(Source data)

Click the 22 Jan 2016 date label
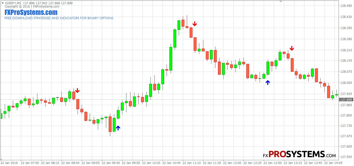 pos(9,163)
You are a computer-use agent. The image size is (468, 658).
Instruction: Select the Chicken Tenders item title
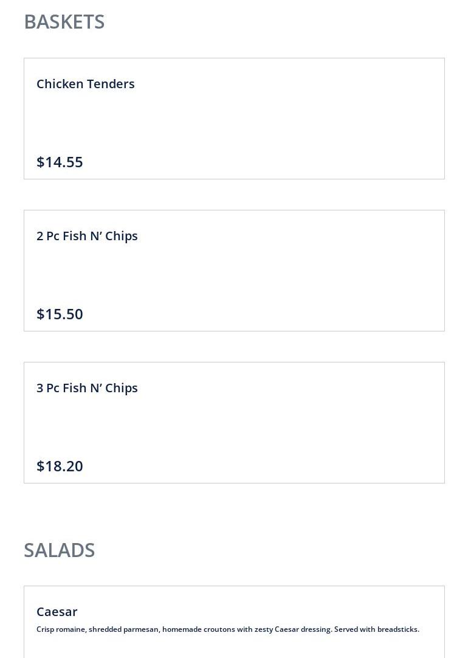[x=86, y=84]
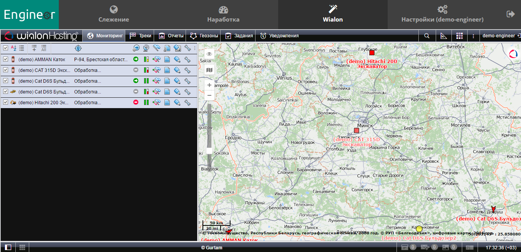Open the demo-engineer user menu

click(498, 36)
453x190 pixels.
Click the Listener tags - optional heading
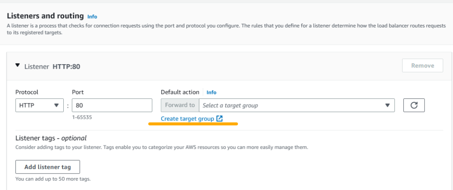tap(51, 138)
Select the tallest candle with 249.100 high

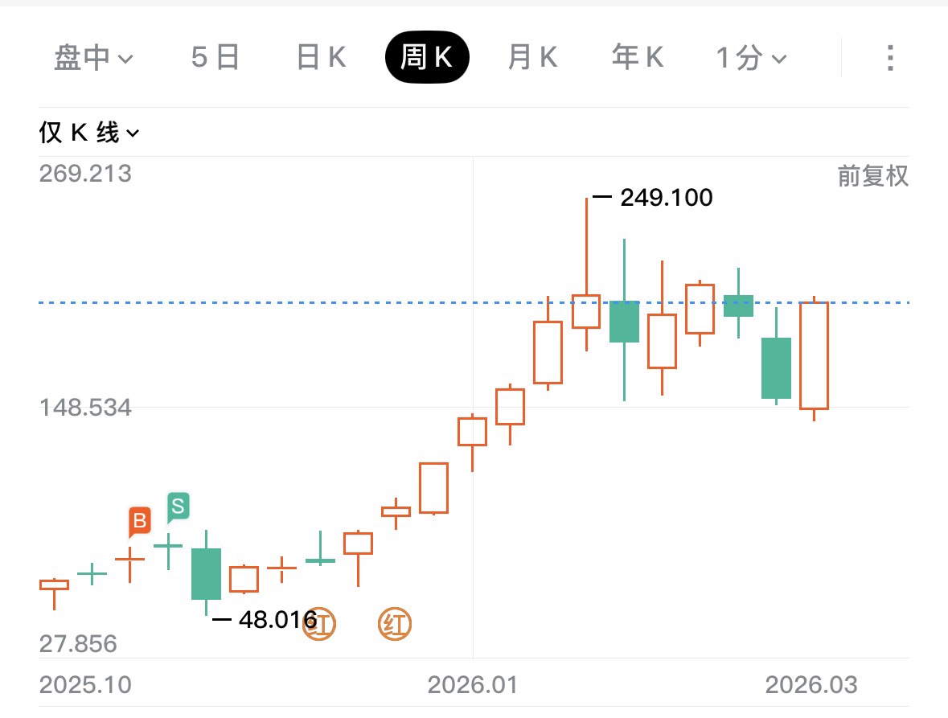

(End Source data)
(Source data)

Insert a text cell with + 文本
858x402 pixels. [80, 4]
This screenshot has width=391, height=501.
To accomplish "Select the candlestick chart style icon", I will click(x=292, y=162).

(End Source data)

= Work order =
Repeat exactly, and only, the entries from the line with "Click the 22 Jan 2016 date label" through the line with "Select the tallest candle with 249.100 high". Pictures are skipped.

= Your response =
Click the 22 Jan 2016 date label
 pos(9,163)
You are a computer-use agent. The image size is (468, 658).
Instruction: Select the Chicken Tenders item title
[x=86, y=84]
Open the demo-engineer user menu

click(498, 36)
453x190 pixels.
Click the Listener tags - optional heading
tap(51, 138)
Select the tallest candle with 249.100 high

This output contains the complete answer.